Posted by Jen A. Miller on April 1, 2020
The coronavirus pandemic is unlike anything most of us have ever experienced.
One of the many things changing: How we eat. A lot of us are either eating more than we usually do, or not at all.
“With most people, the first thing to go when we’re stressed is self-care,” said Jennifer Wegmann, lecturer in health and wellness studies at Binghamton University, and author of the audio series “Resilience: The New Science of Mastering Stress and Living Well.”
W hen Wegmann says self-care, she doesn’t mean things like massages and manicures, but the true basics: exercise, sleep and eating. “We let go of those things first because we think we need to be better for other people.”
Those affected by anxiety are the most likely to stop eating, said Debra Kissen, chief executive of Light on Anxiety CBT Treatment Center and member of the Anxiety and Depression Association of America. This goes back to our ancient ancestors. “When you’re about to be eaten by a lion, and you either need to fight or take flight, it’s not really efficient for your gut to be digesting food. It’s a waste of energy,” she said.

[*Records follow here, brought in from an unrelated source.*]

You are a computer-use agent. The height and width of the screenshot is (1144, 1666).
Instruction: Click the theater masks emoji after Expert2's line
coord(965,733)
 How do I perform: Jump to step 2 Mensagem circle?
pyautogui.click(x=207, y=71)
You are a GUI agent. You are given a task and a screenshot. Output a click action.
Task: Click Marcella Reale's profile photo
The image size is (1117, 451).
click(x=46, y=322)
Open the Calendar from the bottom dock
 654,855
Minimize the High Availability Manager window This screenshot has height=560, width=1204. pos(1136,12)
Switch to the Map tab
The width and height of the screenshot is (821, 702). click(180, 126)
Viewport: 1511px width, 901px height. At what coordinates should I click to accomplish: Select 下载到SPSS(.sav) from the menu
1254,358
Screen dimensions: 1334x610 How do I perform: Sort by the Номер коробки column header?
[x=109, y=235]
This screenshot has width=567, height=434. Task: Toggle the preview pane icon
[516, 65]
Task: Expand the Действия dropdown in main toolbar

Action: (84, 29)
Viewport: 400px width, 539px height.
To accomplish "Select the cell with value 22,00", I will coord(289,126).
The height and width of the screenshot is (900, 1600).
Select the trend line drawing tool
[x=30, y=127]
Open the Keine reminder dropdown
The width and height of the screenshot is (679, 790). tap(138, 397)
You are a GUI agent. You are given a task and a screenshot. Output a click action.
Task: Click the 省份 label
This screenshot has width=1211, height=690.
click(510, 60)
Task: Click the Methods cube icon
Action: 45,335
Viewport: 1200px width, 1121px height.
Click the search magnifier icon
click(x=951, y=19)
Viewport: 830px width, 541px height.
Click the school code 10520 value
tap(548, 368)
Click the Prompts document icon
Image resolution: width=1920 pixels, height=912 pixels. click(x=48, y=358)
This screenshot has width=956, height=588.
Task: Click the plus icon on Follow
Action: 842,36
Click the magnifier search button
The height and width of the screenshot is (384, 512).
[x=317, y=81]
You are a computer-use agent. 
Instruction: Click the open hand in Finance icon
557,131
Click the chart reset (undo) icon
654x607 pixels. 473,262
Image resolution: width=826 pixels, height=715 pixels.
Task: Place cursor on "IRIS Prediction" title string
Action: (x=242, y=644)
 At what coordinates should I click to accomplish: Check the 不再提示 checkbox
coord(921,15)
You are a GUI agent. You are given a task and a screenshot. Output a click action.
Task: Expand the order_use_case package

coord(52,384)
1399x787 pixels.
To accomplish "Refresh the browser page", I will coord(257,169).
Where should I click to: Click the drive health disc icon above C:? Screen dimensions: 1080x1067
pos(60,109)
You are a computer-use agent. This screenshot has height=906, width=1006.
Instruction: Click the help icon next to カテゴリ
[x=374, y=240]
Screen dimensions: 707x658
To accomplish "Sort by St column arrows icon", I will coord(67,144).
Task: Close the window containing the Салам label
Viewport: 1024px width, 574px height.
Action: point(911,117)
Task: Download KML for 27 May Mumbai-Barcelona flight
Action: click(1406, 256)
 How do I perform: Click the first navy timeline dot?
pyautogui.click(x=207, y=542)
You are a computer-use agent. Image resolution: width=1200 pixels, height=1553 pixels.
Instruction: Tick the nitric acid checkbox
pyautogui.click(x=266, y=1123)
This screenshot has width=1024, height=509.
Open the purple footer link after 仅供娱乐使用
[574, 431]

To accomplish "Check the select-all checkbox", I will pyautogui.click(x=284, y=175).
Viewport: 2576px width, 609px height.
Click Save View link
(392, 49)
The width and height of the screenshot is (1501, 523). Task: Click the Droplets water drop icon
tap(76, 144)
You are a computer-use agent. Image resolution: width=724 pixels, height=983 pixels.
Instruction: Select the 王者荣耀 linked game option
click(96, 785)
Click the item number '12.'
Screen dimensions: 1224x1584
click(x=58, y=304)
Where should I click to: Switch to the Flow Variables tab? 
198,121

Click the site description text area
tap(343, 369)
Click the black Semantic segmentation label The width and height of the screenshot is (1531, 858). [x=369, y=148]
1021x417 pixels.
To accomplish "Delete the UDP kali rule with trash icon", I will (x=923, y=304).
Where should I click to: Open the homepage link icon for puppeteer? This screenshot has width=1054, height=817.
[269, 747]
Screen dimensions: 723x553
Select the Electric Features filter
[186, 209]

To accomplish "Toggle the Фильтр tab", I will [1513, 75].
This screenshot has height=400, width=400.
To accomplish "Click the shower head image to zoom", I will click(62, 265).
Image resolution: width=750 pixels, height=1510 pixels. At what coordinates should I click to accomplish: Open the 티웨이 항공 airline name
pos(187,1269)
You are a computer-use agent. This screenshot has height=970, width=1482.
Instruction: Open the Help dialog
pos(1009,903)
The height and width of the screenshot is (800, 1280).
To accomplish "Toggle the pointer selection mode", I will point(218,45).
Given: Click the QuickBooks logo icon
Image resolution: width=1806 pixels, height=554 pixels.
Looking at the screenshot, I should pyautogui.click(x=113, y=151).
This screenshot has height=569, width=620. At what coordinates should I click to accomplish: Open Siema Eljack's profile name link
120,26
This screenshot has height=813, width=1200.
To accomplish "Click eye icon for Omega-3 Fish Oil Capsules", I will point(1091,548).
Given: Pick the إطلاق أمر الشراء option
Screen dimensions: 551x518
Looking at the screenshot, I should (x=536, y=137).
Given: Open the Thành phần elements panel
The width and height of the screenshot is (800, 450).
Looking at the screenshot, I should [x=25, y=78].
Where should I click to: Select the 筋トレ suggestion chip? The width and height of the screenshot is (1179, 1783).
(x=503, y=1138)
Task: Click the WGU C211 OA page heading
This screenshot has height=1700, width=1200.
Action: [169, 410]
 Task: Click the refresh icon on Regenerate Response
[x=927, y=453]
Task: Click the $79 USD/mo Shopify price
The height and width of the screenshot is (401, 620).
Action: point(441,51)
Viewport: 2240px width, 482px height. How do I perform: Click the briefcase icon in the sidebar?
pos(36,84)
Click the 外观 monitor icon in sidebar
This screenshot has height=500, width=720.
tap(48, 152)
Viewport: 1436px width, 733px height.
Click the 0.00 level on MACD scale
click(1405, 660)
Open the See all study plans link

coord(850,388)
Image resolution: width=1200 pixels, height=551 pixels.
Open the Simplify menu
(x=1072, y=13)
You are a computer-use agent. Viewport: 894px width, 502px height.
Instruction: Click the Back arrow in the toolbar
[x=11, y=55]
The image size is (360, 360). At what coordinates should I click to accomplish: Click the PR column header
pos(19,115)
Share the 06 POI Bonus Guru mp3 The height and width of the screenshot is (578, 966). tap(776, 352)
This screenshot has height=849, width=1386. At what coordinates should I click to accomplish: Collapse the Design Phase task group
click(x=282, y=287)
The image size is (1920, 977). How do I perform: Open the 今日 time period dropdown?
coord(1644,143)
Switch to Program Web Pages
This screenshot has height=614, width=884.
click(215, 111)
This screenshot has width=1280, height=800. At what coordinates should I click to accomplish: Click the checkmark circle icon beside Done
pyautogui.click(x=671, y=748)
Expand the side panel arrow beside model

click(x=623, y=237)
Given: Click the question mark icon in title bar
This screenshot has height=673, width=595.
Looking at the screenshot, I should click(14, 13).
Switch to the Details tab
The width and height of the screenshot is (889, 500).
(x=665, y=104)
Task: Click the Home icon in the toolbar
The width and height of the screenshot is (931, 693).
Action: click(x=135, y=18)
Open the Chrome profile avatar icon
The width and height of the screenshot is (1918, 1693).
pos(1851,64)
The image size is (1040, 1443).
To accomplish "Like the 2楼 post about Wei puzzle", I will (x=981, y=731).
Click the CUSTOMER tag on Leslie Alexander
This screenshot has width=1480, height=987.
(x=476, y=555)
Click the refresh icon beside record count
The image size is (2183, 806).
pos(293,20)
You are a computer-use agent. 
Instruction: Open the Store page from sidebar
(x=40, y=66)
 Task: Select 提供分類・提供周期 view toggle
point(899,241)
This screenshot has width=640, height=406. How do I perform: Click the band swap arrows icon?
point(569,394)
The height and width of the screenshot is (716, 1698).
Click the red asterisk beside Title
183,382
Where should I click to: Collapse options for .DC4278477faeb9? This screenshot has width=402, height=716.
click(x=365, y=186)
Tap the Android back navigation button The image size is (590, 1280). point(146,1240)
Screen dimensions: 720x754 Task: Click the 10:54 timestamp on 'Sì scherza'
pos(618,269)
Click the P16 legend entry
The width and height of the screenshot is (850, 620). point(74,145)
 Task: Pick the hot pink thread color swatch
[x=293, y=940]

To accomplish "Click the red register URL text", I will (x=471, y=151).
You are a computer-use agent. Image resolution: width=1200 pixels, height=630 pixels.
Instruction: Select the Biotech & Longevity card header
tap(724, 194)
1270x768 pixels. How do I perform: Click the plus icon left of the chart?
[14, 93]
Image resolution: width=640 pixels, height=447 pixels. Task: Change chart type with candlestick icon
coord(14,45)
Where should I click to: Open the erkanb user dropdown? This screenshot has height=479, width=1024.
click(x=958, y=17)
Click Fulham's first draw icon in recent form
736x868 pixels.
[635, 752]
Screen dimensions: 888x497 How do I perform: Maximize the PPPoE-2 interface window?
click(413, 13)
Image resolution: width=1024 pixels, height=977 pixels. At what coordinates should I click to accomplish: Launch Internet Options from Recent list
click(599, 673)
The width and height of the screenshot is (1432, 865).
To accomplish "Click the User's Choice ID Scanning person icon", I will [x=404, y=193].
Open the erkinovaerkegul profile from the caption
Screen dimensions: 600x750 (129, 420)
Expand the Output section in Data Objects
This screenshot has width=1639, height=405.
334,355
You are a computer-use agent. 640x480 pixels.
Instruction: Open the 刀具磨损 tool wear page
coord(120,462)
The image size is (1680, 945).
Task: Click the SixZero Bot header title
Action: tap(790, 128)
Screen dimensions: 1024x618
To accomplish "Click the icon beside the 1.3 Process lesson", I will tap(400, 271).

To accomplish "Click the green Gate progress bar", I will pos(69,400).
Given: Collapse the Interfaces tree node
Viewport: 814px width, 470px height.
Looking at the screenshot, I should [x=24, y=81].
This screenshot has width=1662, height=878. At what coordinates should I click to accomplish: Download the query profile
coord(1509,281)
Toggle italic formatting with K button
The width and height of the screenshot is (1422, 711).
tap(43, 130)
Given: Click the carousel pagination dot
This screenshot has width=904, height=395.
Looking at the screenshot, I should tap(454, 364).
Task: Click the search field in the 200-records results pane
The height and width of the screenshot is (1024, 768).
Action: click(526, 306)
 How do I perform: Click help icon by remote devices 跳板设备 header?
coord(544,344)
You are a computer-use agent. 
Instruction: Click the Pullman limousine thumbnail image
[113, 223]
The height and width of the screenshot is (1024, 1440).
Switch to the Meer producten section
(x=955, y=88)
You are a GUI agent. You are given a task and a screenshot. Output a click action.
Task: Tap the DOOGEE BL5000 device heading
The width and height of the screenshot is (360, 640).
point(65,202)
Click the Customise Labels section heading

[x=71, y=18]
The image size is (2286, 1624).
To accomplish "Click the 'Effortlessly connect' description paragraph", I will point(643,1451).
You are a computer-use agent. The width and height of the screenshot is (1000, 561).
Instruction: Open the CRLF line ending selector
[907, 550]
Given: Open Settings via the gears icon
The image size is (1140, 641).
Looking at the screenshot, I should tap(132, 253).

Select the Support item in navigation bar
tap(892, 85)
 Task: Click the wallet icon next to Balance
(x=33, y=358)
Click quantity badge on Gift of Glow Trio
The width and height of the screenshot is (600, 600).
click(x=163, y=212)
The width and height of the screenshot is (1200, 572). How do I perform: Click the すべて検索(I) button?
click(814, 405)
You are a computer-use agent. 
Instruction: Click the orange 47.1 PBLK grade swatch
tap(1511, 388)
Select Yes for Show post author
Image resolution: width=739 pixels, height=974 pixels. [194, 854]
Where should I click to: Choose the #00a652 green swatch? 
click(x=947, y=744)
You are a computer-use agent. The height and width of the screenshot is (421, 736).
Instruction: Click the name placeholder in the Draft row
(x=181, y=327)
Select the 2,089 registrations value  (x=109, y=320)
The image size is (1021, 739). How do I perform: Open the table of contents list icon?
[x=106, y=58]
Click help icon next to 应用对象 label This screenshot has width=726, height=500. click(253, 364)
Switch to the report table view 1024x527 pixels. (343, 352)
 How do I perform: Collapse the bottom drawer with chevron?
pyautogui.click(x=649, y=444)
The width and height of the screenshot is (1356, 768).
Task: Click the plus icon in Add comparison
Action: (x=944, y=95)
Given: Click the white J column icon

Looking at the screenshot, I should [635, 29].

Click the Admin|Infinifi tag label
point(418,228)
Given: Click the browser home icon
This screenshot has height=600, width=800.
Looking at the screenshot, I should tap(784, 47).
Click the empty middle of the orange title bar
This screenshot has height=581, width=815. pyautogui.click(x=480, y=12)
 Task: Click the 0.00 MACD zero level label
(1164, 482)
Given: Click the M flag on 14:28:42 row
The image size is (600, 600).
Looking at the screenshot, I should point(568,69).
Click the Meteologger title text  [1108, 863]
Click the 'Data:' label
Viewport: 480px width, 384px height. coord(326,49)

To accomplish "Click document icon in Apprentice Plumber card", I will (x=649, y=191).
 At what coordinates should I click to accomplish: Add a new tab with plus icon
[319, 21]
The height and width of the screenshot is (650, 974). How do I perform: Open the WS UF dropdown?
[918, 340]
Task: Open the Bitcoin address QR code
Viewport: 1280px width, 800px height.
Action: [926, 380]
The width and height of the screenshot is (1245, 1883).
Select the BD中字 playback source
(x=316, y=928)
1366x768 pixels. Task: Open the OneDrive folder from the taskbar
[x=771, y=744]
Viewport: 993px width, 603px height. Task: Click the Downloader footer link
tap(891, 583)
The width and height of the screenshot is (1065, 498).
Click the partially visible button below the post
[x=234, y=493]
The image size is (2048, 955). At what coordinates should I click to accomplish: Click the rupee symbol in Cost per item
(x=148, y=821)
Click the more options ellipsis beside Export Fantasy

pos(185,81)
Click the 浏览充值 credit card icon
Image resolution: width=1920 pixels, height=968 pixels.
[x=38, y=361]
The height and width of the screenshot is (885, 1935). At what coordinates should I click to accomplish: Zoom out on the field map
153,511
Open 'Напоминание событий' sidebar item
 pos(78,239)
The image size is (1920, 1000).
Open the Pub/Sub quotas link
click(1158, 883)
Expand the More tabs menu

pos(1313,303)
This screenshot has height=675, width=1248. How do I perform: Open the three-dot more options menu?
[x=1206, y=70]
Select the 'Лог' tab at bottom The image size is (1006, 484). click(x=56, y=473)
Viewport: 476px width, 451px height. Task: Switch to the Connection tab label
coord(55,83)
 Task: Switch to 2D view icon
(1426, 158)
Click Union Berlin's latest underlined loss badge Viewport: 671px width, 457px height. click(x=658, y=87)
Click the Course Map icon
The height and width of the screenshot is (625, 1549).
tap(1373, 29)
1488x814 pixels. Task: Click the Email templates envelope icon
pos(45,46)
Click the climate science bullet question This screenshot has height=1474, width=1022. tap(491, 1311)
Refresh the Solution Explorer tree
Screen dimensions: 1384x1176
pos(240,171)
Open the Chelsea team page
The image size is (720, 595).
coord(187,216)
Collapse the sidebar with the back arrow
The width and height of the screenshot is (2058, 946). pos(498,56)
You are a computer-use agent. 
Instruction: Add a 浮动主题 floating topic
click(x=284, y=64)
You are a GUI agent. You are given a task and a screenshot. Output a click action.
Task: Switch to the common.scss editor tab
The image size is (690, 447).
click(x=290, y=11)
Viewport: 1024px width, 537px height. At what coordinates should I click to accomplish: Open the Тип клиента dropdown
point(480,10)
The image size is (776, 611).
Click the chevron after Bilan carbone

This kind of reaction makes sense for an immediate threat, though it isn’t the best way to handle food in the long term. It’s “a prehistoric way of surviving that for a modern life crisis can be ineffective,” she said.
On the other hand, overeating can be the result of a gamut of things, from depression to simply having stocked up on your favorite sweet before self-isolating. For those who are now working from home, having unlimited access to the kitchen might mean more grazing.
Your body’s physical stress response could be playing a role too, said Mackenzie Kelly, clinical psychologist at Rush University Medical Center. When stressed, our bodies release the stress hormone cortisol, and make more insulin, “which impacts the metabolism of carbohydrates and fats, and when that’s activated, it can impact food selection,” she said.
The foods you are more likely to then crave are often carbohydrates or high in fat, which dampen the effects of increased cortisol and insulin, shutting off the stress response.